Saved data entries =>
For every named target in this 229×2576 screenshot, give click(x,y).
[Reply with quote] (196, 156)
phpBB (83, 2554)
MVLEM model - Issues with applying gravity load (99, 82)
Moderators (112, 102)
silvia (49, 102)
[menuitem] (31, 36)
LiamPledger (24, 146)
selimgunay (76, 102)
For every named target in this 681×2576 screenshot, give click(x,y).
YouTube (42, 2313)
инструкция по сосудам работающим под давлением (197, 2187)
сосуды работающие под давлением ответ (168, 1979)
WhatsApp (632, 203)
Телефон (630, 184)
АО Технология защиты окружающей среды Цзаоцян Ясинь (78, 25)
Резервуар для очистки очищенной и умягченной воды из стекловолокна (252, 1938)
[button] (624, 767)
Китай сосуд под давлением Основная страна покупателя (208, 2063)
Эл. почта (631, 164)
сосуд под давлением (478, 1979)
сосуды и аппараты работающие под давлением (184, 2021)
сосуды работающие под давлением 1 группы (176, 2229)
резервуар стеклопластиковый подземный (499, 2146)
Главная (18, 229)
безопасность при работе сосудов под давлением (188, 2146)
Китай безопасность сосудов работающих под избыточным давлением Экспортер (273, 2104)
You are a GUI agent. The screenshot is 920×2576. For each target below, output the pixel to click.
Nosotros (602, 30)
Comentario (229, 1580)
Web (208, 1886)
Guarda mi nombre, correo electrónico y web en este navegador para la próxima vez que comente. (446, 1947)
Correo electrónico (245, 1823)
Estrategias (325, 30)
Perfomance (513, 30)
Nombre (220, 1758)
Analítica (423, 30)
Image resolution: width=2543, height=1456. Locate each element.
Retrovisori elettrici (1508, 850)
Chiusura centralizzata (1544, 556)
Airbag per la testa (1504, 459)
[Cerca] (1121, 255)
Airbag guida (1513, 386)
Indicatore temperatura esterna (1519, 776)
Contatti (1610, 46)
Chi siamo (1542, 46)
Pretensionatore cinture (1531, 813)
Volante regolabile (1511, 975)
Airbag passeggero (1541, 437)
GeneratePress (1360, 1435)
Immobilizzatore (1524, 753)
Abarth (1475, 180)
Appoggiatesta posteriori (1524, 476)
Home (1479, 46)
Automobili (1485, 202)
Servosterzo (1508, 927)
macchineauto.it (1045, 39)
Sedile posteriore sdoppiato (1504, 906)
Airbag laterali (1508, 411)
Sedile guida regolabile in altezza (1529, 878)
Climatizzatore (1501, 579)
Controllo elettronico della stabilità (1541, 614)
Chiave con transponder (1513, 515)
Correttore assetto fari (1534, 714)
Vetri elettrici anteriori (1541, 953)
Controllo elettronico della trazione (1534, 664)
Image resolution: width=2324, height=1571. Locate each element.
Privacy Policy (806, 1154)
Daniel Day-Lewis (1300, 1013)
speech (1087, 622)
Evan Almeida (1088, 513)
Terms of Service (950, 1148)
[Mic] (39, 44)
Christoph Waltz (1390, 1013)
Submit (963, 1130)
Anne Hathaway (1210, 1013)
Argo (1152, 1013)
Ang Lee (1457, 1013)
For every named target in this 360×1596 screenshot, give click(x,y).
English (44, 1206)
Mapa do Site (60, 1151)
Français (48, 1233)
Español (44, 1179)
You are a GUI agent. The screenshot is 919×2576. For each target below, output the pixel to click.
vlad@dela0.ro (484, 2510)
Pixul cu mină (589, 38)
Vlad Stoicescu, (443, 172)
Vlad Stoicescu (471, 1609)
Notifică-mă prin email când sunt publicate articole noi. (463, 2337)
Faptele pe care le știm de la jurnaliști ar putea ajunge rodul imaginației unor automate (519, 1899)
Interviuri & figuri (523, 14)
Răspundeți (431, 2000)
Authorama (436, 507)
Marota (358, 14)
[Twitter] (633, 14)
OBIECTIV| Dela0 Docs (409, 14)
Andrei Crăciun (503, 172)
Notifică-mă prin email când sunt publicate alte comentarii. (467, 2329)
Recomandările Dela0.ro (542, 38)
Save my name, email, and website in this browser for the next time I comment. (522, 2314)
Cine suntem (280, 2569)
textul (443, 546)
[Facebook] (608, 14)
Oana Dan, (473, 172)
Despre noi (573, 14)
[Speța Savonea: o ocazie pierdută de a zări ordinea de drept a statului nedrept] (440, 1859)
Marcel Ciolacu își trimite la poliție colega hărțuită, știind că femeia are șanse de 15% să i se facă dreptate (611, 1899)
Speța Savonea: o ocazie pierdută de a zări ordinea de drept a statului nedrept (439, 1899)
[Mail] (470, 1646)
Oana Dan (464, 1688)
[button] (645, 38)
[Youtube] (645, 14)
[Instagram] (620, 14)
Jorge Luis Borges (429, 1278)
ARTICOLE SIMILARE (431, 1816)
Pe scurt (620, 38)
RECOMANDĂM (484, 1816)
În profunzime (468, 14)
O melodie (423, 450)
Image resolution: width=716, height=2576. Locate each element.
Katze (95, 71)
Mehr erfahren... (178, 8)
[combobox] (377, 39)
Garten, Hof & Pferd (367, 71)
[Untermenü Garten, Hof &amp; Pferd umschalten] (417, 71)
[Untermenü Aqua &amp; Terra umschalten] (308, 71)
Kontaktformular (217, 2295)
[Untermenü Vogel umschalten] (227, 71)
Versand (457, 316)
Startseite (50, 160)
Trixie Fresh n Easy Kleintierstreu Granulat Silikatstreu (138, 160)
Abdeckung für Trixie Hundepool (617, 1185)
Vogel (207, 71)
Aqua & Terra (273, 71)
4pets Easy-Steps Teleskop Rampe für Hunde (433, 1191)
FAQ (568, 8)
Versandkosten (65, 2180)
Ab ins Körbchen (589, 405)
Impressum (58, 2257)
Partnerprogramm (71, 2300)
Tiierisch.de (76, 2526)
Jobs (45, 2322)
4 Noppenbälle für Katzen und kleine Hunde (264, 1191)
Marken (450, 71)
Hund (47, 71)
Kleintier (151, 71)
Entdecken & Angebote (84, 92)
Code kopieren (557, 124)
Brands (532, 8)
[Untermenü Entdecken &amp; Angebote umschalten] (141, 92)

TASK GOAL => Return every line holding the word "Untermenü" from the records.

SOLUTION =>
[Untermenü Garten, Hof &amp; Pferd umschalten] (417, 71)
[Untermenü Aqua &amp; Terra umschalten] (308, 71)
[Untermenü Vogel umschalten] (227, 71)
[Untermenü Entdecken &amp; Angebote umschalten] (141, 92)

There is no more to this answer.